▶ _DIRECTION_
Recast the text lines of the items below as a Markdown table with two columns, No. and Text, numbering each row and skipping blank lines. Omit the pictures.

▶ _INPUT ROWS_
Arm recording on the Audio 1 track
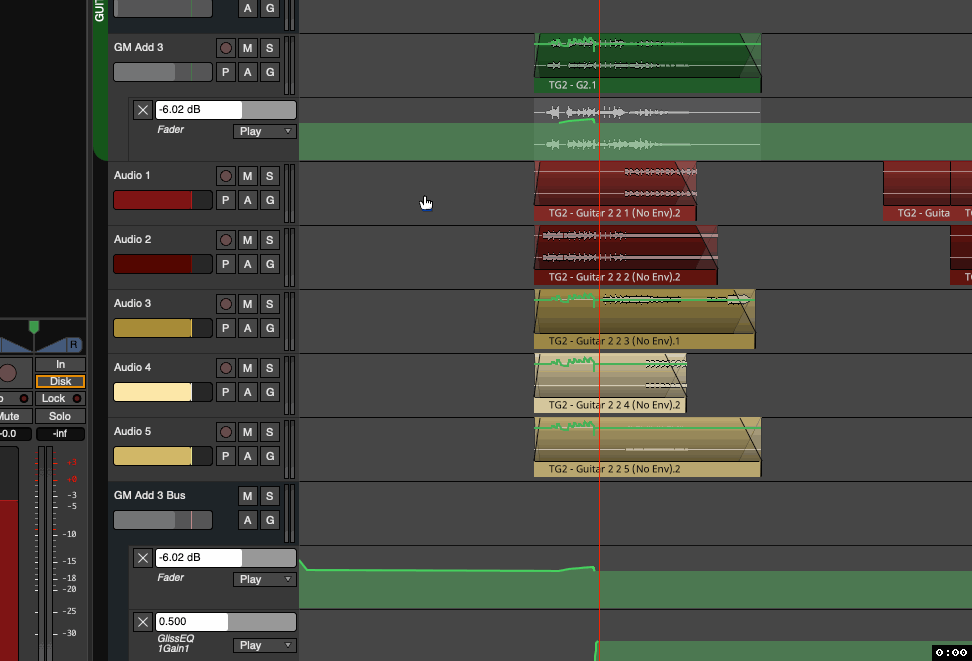972x661 pixels. point(226,176)
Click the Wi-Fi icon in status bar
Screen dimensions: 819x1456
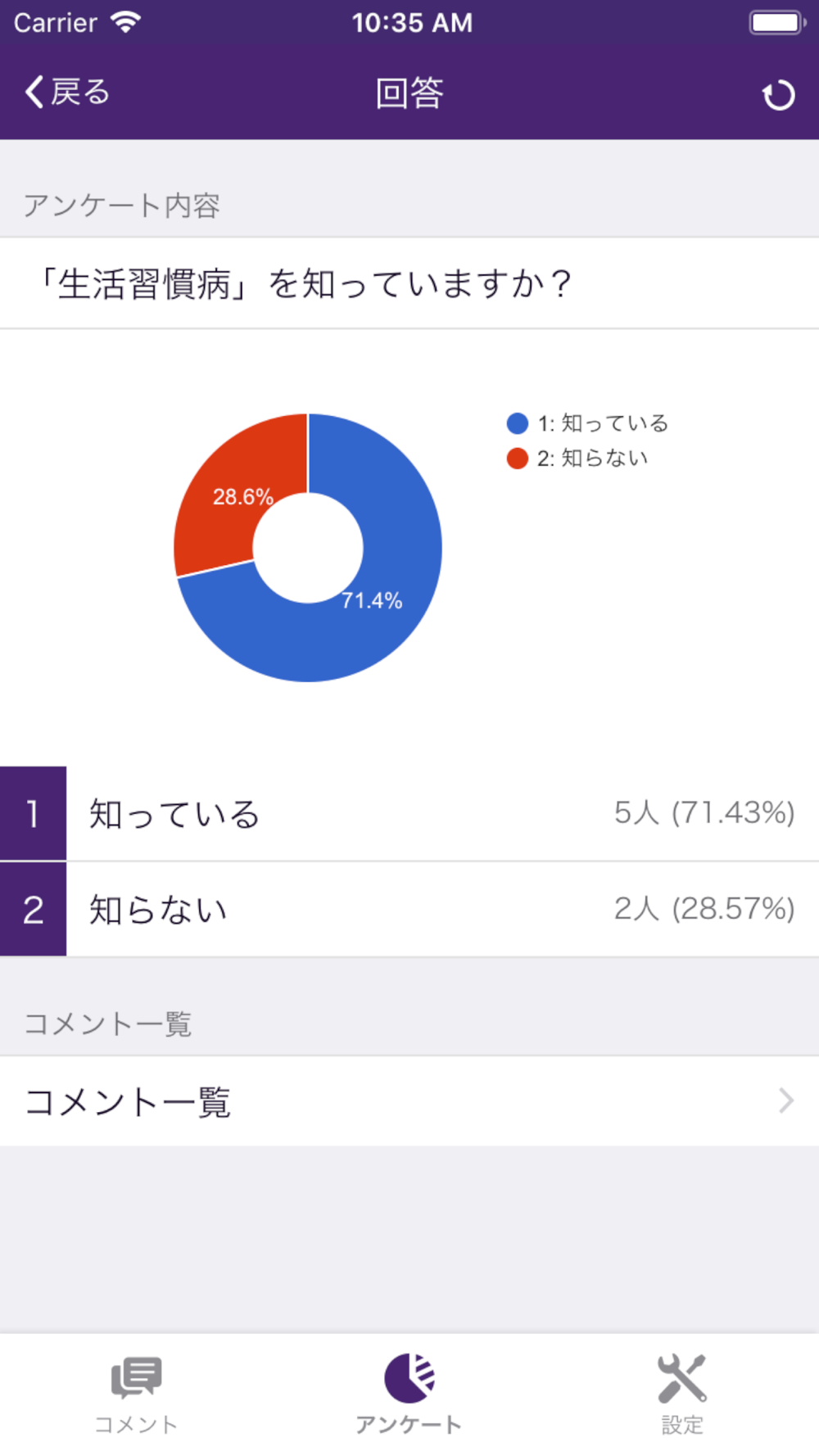(125, 22)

▶ _FINISHED TASK_
| No. | Text |
|---|---|
| 1 | Arm recording on the Audio 1 track |
| 2 | 972x661 pixels. point(226,176) |
| 3 | Click the Wi-Fi icon in status bar |
| 4 | Screen dimensions: 819x1456 |
| 5 | (125, 22) |